Reverse Charge Mechanism (or RCM) is a treatment of VAT that comes into play in the case of an import of service or goods. This may be a bit confusing for businesses especially start ups who face challenges when filing their VAT returns.
Reverse charge mechanism or RCM is mostly only for disclosures however, Filing VAT returns correctly is important to avoid penalties. Being compliant with the tax regulations is important.
In Simple Terms –
The concept here is that the supplier located outside UAE will mostly not be registered for VAT in the UAE, therefore no VAT will be charged. So the importer on record needs to account for the output VAT that would have been charged by the supplier. This VAT can then be claimed as input VAT, if the business qualifies to claim the VAT on these expenses.
Practically Terms –
In row 6 the output VAT of imported goods will be pre populated automatically, however, if the tax registrant notices an error, this amount can be adjusted in row 7.
Remaining output VAT for RCM to be recorded can be mentioned in row 3, mostly used for import of services.
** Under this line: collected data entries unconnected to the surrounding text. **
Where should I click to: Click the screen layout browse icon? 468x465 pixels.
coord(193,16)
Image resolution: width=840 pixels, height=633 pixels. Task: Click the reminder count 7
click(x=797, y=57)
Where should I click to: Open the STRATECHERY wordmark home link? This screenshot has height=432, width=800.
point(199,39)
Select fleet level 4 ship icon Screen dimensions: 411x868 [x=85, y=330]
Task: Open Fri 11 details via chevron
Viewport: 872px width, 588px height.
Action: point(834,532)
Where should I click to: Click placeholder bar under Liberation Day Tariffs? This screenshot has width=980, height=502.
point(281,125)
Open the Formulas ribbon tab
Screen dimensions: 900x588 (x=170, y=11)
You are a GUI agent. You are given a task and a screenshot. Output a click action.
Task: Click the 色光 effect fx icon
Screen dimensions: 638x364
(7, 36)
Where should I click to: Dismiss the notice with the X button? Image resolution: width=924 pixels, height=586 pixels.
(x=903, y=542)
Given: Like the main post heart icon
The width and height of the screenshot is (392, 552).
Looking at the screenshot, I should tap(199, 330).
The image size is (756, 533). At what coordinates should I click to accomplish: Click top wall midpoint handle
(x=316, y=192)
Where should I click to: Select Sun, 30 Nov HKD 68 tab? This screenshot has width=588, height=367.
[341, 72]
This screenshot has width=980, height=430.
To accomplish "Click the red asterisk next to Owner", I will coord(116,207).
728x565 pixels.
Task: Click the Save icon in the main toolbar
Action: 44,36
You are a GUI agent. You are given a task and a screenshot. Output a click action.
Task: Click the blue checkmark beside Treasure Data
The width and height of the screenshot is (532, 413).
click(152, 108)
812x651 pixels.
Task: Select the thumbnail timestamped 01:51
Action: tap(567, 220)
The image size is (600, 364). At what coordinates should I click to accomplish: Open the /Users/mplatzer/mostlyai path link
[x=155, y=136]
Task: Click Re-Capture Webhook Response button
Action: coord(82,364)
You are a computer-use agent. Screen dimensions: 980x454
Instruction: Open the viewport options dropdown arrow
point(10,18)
All the input VAT that is allowable to claim for the RCM can be mentioned in row 10.
Summary – Output VAT for RCM must be recorded in rows 3, 6, or 7, all the input VAT claimable (in most cases will be the total of the three) will be mentioned in row 10. So in most cases, the net impact of this is nil and therefore may not impact your actual tax payable.
If there is no impact why is this being done?
Example of a Different Treatment –
Company A imports a car which will be used 80% for business purposes and 20% for personal purposes.
In this case, the import will be pre-populated in row 6 showing a payable of 5%. However, such a vehicle falls under the category of non-recoverable expenses, therefore input VAT on this cannot be claimed and not included in row 10.
In this scenario Company, A would have to pay an additional 5% on the import of the car when filing the return.